Make Your Own Carriage-House Garage Door For A Fraction Of The Retail Price

When you're looking for a traditional carriage-house garage door, you may experience sticker shock. These types of garage doors are among the most expensive of them all, with prices reaching close to $2,000. But, you don't need to put yourself in the poor house just to get a new garage door. Instead, follow these instructions to learn how to make a new door for a fraction of the retail price tag:

Tools & Supplies For This Project

  • Hardboard garage door (You may need to special order this item.)

  • ¼x4x8 cedar tongue and groove

  • 1×4, 1×6, 1×8, 1×12 cedar boards

  • Miter saw

  • Air hose

  • Air compressor

  • Brad nail gun

  • Jigsaw

  • Drill

  • Paintable silicone chalk

  • Snap chalk lines

  • Drywall screws

  • 1×3 cleats

  • Sand paper

  • Heavy duty construction adhesive

  • Exterior primer and paint in the color of your choice

  • Safety glasses

1. Create a plan.

Grab some graph paper and sketch out what you'd like your new carriage-house garage door to look like.

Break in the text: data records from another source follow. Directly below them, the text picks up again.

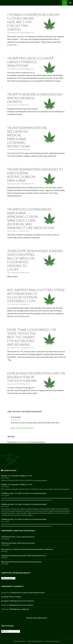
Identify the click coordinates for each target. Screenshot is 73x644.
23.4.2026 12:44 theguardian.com (21, 184)
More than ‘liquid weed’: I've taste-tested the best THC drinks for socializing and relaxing (32, 337)
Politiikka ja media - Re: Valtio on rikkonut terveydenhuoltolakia (24, 493)
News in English (15, 596)
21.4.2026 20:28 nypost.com (19, 272)
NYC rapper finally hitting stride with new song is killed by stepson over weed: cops (36, 296)
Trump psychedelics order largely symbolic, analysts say (30, 62)
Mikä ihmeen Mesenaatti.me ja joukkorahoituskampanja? (21, 562)
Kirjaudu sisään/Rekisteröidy (36, 618)
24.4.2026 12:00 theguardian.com (21, 69)
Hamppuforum (10, 470)
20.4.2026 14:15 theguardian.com (21, 348)
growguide (17, 417)
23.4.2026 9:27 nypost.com (19, 231)
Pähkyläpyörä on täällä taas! (20, 609)
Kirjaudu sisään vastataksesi (23, 428)
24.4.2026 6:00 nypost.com (19, 105)
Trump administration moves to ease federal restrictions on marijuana (35, 175)
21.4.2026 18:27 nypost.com (19, 304)
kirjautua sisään (23, 442)
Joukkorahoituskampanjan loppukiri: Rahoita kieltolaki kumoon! (24, 556)
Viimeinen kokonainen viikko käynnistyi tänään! (18, 543)
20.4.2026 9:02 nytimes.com (19, 384)
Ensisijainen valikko (70, 3)
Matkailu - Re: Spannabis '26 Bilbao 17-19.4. (17, 476)
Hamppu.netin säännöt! (53, 641)
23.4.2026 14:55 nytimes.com (19, 149)
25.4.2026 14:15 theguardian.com (21, 32)
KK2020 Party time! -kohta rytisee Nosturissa (18, 537)
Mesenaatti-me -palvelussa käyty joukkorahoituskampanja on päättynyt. (27, 549)
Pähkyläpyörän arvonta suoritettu (22, 601)
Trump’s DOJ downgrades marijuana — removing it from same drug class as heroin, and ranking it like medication (30, 218)
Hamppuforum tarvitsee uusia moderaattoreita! (28, 592)
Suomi (5, 631)
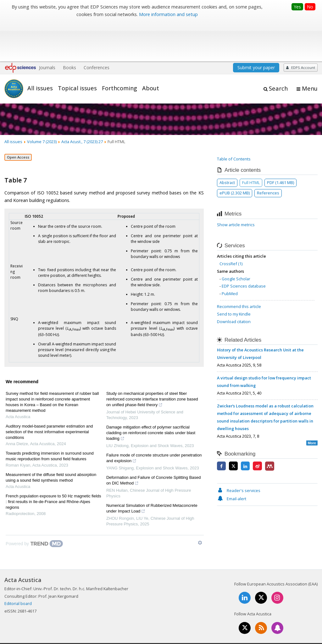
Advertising (307, 617)
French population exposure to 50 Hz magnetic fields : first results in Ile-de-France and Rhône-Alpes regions (53, 462)
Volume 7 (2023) (42, 102)
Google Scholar (236, 238)
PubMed (230, 254)
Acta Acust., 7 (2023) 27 (82, 102)
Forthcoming (119, 48)
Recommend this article (239, 266)
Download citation (234, 282)
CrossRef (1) (231, 224)
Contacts (246, 617)
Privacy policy (275, 617)
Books (69, 27)
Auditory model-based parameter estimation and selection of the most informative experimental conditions (49, 392)
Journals (47, 27)
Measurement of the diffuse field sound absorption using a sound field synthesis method (51, 437)
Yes (297, 7)
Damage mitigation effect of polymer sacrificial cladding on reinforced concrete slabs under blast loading (151, 394)
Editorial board (18, 563)
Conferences (97, 27)
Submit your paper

Make this drawing to scale, using the proper measurements of your garage door opening and the garage door itself. Traditionally, this type of garage door has arches at the top and rails, stiles, and slats on the rest of the space. Now put on your safety glasses and get ready to work.

2. Draw directly onto the new doors.

First, lay down your new garage door panels in the right order. They should be marked top, middle, and bottom, to make it easier for you. Overlap the edge grooves and then temporarily secure the panels together with drywall screws and 1×3 cleats. Use a pencil to transfer your graph paper plan, keeping the measurements, directly onto the panels. Use snap chalk lines to indicate where the rails and stiles will be placed. Make sure the spaces between the stiles are identical.

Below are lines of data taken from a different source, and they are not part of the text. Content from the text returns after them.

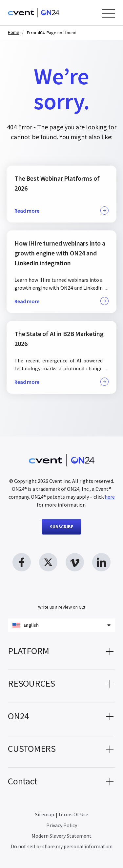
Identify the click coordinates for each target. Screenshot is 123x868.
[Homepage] (34, 12)
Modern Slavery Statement (62, 836)
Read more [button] (62, 210)
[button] (62, 653)
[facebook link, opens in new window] (22, 562)
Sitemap (44, 814)
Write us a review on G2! (62, 607)
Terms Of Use (73, 814)
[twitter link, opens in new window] (48, 562)
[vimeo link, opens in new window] (75, 562)
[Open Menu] (109, 13)
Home (13, 32)
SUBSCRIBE (62, 527)
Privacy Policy (62, 825)
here (110, 497)
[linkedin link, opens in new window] (101, 562)
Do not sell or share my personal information (62, 846)
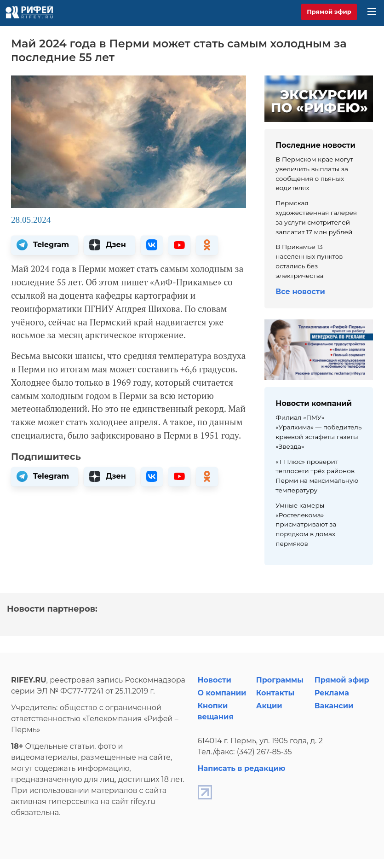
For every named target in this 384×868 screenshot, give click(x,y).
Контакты (275, 693)
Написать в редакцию (241, 768)
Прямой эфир (329, 12)
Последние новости (315, 145)
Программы (280, 680)
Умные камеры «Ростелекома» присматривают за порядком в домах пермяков (306, 524)
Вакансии (334, 706)
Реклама (332, 693)
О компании (222, 693)
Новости (214, 680)
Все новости (300, 291)
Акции (269, 706)
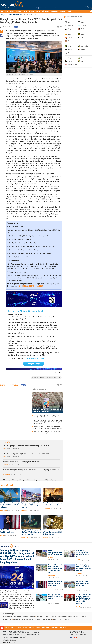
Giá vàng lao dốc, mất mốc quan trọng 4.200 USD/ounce (21, 462)
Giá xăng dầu (83, 616)
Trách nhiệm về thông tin (9, 642)
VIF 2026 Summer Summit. (35, 358)
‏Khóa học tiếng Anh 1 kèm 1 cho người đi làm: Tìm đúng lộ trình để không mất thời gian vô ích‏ (48, 416)
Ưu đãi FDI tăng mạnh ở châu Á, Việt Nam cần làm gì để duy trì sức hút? (83, 554)
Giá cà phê (54, 616)
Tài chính (50, 558)
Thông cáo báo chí (30, 15)
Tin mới (6, 442)
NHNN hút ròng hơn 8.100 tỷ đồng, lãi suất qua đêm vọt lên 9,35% (55, 553)
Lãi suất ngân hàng (73, 616)
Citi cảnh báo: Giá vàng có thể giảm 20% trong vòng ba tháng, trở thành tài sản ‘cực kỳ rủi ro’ (31, 481)
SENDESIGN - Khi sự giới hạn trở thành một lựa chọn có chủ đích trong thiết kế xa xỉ (47, 432)
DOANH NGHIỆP (54, 11)
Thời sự (78, 559)
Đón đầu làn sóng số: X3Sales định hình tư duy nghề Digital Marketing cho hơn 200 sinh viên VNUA (48, 428)
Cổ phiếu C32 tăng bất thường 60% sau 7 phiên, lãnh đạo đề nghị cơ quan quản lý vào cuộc (31, 471)
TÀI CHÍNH (31, 11)
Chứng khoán (6, 474)
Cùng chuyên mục (41, 389)
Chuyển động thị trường (11, 15)
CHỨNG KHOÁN (45, 11)
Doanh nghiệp (3, 510)
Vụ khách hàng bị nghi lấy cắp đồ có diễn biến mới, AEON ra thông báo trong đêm (31, 505)
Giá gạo (31, 619)
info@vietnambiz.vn (11, 640)
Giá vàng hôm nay (7, 616)
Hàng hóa (5, 464)
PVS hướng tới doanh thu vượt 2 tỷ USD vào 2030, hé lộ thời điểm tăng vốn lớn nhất (10, 505)
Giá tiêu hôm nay (63, 616)
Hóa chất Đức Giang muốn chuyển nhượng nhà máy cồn (83, 583)
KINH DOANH (63, 11)
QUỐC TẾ (25, 11)
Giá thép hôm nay (7, 619)
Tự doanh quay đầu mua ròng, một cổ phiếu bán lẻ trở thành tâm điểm (52, 504)
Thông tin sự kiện (33, 364)
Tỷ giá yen (32, 616)
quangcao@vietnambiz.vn (80, 634)
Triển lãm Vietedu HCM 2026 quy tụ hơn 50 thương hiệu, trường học (47, 410)
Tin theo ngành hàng (73, 17)
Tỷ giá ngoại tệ (17, 616)
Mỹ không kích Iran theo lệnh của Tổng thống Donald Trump (9, 531)
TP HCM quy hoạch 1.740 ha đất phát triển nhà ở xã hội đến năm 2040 (26, 446)
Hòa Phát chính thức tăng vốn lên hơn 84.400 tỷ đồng (55, 596)
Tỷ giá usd (25, 616)
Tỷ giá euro (39, 616)
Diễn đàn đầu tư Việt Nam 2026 (61, 619)
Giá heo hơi (47, 616)
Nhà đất (5, 448)
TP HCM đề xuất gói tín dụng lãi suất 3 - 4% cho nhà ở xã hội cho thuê (26, 454)
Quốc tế (2, 535)
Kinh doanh (24, 510)
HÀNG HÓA (18, 11)
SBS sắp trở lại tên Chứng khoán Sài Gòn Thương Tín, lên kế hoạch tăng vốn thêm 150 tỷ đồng (31, 532)
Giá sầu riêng (16, 619)
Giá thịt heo (24, 619)
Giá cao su (37, 619)
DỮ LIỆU (70, 11)
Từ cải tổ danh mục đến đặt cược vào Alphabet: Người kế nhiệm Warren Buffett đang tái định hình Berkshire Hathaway (83, 599)
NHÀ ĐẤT (37, 11)
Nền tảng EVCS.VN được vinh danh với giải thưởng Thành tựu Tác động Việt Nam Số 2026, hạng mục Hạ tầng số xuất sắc (48, 422)
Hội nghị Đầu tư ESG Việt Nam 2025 (30, 286)
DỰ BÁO (12, 11)
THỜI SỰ (6, 11)
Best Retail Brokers (47, 619)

3. Install the bottom rail.

Use heavy-duty construction adhesive and silicone caulk to place the bottom rail into position. When applying the caulk bead, make sure it's "kissing" the bottom of the chalk line so some will squish out and create a watertight seal along the top of the board. The rail should be glued to the garage door with the rough side up. Drive a nail into the rail every 12 inches for extra security.

4. Install the stiles.

Using the same method described above, install the edge, center, and intermediate stiles onto the door with construction adhesive and caulk. The ends of the stiles should be even with the door panel seams. Use the caulk lines for guides. At the top of the third panel, place the 1×6 rails.

5. Create the arch.

Take the 1×12 top rails and draw arches on them. A screw is a great tool to use as a center point and a tape measure makes a fantastic giant compass, which will give you a perfect arch. Use a jigsaw to cut the arch, and then sand the edges. Glue the arches to the top of the garage door by using construction adhesive and silicone caulk, just like you did to install the rails and stiles.

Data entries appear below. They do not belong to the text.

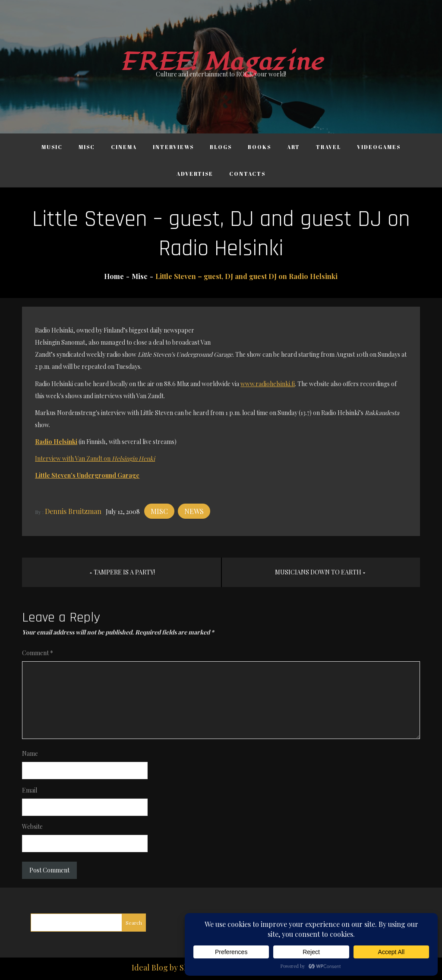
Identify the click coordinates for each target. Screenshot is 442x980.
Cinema (124, 147)
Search (134, 923)
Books (259, 147)
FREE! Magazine (221, 62)
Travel (328, 147)
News (194, 511)
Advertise (195, 174)
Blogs (221, 147)
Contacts (247, 174)
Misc (87, 147)
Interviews (173, 147)
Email (29, 790)
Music (52, 147)
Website (32, 826)
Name (30, 753)
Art (294, 147)
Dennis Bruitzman (73, 511)
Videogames (379, 147)
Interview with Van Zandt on (95, 458)
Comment (38, 653)
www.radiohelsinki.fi (268, 384)
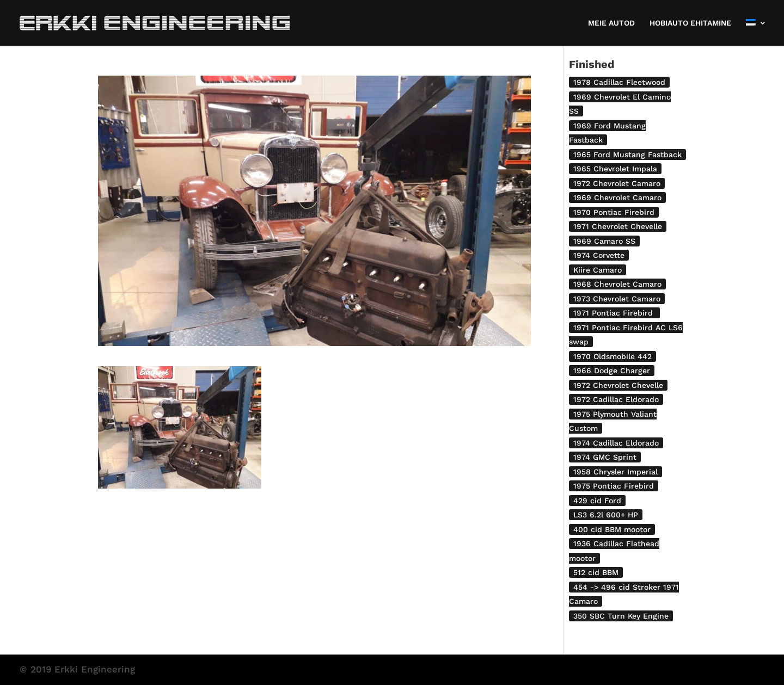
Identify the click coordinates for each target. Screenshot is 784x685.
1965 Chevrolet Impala (615, 169)
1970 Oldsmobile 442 (612, 356)
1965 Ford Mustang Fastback (627, 155)
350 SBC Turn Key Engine (621, 616)
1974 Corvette (599, 255)
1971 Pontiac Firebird (614, 313)
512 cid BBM (596, 572)
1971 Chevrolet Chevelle (617, 226)
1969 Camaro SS (604, 241)
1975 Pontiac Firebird (614, 486)
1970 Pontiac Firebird (614, 212)
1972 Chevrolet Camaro (617, 183)
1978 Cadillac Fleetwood (619, 82)
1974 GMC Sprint (605, 457)
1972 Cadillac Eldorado (616, 399)
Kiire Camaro (597, 270)
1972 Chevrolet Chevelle (618, 385)
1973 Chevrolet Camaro (617, 299)
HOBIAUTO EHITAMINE (690, 23)
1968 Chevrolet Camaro (617, 284)
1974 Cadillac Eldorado (616, 443)
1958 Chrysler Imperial (615, 472)
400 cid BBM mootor (612, 529)
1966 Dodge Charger (611, 371)
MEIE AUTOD (611, 23)
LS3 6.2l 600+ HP (605, 515)
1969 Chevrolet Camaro (617, 198)
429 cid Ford (597, 501)
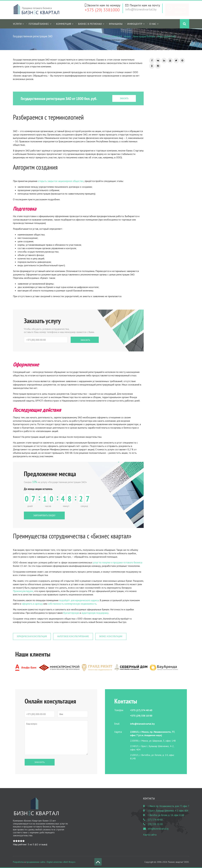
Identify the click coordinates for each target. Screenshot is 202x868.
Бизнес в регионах (90, 24)
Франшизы (116, 24)
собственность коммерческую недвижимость (72, 603)
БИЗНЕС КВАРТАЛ (112, 36)
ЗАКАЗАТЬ (124, 98)
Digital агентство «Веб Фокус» (61, 862)
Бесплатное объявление (180, 10)
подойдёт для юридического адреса (79, 600)
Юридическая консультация (32, 637)
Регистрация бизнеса (144, 36)
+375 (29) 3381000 (102, 9)
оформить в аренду (32, 603)
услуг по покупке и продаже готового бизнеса (117, 562)
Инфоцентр (134, 24)
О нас (153, 24)
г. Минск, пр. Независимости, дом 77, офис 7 (169, 806)
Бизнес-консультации (111, 637)
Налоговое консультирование (73, 637)
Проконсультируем (23, 591)
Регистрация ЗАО (166, 36)
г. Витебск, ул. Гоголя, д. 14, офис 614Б (166, 815)
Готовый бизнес (39, 24)
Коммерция (64, 24)
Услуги (17, 24)
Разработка (18, 862)
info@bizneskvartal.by (141, 9)
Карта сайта (150, 834)
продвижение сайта (35, 862)
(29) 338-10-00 (155, 824)
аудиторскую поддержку (95, 613)
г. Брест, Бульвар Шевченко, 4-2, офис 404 (168, 811)
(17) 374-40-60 (155, 819)
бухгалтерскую (71, 613)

6. Prepare the tongue-and-groove slats.

Measure the height of the first garage door panel, and mark a slat to that length. Install a "bump block" on the miter saw so all the slats will be this same length. Then, cut 12 slates all this same length. Lay the slats down on the ground, side-by-side, to create a test panel. Mark each end slat to make centering easier during the garage door installation.

7. Install the slats.

Rip the first tongue-and-groove to the appropriate width as indicated by your mark. Then, put it into position with the tongue facing out. Install the remaining slats. When you get to the last one, rip it to the proper width so it will butt tightly against the other stile. When you're done with the first panel, install the slats on the second and third panels the same way.

8. Finishing the garage door.

With all the slats now installed, put more silicone caulk where the stiles and rails meet to make the door water-tight. Remove the cleats that are holding the door panels together. Paint the panels first with a stain-blocking primer. After that has dried, apply two coats of exterior paint in the color of your choice. When that is dry, you can install your new garage door, or hire a professional to install it for you.

Special Considerations

  • You may need over-sized jamb brackets to install your new door because you are adding ¾ inch of thickness to the existing door. Also, the tracks may need to be set back an extra ¾ of an inch.

  • Your door is going to be about 60 pounds heavier after you're done, so make sure the springs and garage door opener can handle that additional weight. If not, buy ones that can handle the load. Ask garage door repair specialists for more information.

  • Using heavy-duty horizontal reinforcement bars on the back of the garage door panels will prevent bowing. They should be installed after your new door is hung.